Our identities are made up of the immutable characteristics Christ creates us with, like our sex. Disabilities can’t be part of our identities because they’re products of living in a fallen world — a distortion of the way God created people, rather than something he created people with.
Unlike our disabilities, our value as human beings is cemented in our identities. Each person is valuable because God creates us in His image, which means no physical, spiritual or mental ailment can detract from our worth.
In the same way, disabilities don’t have any bearing on our moral standing. I wouldn’t feel morally superior to a person who can’t walk because disabilities are part-and-parcel of our fallen world, not a reflection on someone’s character.

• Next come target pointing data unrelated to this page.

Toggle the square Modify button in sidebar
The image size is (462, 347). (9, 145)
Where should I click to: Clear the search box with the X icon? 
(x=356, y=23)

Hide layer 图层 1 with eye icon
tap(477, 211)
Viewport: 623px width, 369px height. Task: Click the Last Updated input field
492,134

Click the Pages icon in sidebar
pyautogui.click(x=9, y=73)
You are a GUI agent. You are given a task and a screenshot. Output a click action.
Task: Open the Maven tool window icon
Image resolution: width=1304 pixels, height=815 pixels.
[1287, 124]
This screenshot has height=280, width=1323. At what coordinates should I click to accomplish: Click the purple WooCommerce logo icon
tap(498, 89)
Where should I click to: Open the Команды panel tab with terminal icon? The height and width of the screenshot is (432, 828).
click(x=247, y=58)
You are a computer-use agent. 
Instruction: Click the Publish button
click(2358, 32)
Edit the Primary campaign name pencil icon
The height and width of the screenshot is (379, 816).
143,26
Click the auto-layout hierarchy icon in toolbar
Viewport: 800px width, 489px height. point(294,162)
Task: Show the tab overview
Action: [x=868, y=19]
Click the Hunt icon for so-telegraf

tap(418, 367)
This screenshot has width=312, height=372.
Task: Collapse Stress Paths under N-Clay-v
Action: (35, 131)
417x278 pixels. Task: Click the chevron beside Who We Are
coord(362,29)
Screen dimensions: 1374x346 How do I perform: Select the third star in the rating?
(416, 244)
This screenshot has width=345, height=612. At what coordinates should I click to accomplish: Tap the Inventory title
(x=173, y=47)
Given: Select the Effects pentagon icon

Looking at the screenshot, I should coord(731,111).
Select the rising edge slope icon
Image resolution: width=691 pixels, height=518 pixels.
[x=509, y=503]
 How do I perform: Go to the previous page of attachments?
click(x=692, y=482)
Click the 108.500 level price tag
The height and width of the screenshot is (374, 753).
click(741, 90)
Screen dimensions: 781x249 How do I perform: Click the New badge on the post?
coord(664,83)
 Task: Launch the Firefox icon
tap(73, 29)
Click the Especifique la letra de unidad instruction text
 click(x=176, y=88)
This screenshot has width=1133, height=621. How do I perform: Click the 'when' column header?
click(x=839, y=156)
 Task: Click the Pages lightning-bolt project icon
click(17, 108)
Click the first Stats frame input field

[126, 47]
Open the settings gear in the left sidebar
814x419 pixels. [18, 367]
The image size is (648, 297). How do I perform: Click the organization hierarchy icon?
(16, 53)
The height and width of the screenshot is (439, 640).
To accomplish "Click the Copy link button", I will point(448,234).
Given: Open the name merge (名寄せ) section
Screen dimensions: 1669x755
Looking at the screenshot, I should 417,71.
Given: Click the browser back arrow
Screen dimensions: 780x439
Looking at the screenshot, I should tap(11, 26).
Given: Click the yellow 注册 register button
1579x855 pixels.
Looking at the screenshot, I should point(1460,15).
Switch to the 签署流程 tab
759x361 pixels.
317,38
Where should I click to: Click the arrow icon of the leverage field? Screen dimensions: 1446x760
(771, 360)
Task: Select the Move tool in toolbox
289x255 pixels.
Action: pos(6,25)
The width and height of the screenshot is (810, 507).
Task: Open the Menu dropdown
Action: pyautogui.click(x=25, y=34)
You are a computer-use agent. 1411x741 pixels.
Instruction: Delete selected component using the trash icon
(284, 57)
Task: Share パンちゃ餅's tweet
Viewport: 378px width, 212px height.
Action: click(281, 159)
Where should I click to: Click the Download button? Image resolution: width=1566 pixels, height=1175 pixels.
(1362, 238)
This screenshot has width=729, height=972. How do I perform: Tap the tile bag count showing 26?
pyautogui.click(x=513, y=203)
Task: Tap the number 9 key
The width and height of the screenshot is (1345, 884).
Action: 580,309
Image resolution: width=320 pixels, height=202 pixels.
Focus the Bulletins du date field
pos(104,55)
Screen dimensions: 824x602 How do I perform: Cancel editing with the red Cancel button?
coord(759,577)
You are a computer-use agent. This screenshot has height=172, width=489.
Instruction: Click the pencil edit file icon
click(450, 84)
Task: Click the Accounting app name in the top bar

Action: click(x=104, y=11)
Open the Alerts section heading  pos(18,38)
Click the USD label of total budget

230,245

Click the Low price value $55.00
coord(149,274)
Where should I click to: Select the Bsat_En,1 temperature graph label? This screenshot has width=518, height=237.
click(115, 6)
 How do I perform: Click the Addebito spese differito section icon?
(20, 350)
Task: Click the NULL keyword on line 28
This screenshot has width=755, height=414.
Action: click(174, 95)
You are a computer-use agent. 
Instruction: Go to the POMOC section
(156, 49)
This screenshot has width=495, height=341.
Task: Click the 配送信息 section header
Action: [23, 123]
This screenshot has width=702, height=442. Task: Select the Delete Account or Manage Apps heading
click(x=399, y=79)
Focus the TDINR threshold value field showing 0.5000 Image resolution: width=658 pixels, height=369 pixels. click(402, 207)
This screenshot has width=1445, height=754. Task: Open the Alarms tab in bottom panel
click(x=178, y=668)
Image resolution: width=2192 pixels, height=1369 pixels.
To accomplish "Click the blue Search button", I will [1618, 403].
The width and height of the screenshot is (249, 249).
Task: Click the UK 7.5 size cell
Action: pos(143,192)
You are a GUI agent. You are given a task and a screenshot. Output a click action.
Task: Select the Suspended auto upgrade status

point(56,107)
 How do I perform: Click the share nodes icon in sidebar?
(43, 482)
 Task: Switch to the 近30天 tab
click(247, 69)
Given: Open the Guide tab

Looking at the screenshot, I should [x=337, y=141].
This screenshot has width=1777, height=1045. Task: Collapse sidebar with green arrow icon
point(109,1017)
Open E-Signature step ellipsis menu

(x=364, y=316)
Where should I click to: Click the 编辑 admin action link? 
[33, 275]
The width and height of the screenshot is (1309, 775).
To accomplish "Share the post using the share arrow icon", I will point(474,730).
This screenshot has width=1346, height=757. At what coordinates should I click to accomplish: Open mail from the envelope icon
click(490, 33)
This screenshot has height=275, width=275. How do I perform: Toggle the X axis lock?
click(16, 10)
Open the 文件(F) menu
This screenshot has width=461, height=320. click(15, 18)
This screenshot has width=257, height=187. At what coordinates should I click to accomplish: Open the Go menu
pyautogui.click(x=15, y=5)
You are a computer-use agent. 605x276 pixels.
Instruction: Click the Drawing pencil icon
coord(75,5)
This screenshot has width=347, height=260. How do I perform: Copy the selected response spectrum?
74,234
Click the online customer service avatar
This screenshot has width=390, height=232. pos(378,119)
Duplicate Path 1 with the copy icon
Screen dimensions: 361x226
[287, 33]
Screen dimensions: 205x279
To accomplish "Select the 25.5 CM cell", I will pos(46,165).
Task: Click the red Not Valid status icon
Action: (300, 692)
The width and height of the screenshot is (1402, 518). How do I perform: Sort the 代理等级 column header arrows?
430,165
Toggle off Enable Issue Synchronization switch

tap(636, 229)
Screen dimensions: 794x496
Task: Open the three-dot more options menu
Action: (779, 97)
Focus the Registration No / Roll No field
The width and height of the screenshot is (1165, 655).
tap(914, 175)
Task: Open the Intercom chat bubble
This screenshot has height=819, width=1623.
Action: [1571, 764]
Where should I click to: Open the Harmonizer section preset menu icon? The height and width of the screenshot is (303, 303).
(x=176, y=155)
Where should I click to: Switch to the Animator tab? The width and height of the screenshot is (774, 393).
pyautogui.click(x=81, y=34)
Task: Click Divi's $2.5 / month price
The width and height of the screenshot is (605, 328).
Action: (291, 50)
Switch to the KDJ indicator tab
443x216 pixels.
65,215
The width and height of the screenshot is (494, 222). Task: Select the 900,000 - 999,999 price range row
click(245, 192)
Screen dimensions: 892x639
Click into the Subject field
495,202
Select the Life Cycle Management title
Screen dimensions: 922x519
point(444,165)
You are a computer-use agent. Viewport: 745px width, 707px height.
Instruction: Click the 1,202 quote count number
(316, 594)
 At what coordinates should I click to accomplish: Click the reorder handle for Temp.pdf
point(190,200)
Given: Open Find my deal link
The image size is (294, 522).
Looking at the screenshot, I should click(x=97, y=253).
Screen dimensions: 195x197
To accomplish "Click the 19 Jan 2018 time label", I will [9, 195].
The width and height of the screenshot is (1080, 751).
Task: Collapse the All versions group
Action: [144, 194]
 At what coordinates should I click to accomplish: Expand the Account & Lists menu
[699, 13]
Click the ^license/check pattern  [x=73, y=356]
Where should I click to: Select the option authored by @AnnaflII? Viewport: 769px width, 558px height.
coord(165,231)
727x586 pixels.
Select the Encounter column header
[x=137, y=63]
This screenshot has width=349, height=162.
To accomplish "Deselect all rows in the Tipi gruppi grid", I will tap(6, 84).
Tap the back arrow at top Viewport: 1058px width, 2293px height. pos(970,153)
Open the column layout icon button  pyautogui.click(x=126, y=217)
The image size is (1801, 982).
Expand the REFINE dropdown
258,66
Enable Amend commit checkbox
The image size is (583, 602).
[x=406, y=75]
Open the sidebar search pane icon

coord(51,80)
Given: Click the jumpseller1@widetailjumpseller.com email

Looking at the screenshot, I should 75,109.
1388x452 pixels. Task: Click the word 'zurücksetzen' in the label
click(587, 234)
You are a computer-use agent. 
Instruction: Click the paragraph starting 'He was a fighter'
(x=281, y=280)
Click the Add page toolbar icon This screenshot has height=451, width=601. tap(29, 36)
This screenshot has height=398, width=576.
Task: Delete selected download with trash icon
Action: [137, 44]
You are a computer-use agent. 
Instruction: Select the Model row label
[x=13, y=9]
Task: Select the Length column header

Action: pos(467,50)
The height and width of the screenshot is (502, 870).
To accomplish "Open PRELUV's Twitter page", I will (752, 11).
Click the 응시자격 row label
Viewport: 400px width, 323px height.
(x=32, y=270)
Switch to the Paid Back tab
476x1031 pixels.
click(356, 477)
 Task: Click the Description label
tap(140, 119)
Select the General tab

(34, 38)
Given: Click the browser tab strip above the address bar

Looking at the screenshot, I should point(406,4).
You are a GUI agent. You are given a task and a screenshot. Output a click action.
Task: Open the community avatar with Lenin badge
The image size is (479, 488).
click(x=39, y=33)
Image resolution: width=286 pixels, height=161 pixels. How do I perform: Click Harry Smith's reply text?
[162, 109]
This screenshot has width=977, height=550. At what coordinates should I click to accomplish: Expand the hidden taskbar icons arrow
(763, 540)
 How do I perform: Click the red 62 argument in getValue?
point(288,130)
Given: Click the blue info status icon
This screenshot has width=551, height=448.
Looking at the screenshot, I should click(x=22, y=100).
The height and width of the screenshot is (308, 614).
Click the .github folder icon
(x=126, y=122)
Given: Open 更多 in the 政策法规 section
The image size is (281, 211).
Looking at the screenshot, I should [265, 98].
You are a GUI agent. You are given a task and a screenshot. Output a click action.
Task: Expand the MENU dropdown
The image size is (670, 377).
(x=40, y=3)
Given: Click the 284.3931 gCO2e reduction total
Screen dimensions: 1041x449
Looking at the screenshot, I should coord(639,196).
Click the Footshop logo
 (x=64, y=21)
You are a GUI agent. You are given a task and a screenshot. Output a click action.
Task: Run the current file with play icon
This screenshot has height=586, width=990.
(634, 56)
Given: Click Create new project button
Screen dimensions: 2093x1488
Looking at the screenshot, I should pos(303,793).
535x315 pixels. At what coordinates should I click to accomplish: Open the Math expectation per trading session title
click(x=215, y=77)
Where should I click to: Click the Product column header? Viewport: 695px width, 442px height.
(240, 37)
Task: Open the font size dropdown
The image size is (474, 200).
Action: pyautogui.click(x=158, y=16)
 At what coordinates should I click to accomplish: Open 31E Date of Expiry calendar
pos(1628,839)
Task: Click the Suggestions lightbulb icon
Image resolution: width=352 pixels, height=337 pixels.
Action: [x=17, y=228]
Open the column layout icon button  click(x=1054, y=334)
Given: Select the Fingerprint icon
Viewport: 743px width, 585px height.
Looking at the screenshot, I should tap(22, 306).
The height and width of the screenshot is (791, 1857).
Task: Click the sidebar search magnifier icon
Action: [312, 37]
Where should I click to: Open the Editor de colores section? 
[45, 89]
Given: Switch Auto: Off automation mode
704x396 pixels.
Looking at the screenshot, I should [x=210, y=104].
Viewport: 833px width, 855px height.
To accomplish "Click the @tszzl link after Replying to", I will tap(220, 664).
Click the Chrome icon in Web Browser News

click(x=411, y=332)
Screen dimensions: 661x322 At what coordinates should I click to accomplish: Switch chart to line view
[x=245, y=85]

Because disabilities don’t have any bearing on someone’s value or moral character, it’s not judgmental or belittling to heal and advocate for the healing of disabilities — it’s an essential function of loving our neighbor.
Though it may seem silly to say, it bears repeating: disabilities are not good for people. They are result of living in a sinful world and reduce people’s quality of life.
Deafness and blindness, as common examples, often decrease people’s independence, ability to communicate, financial stability and physical safety — especially if these disabilities develop later in life.
This was especially true when Jesus was alive — which is why healing physical and spiritual disabilities was a key part of His ministry on Earth.
Acknowledging these facts does not mean disabled people aren’t valuable and can’t live fulfilled, rich lives; God frequently works through our physical, mental and spiritual infirmities to His glory. Nor does healing people’s disabilities — like MrBeast and Levenson — mean forcing people to get treatment they don’t want.
It does, however, mean Christians have a responsibility to heal disabilities — be it through prayer, supporting doctors and qualified professionals or doing the healing yourself. Be confident in following the Bible and Jesus’ example, because the kind of criticism leveled above is based in neither theological nor logical fact.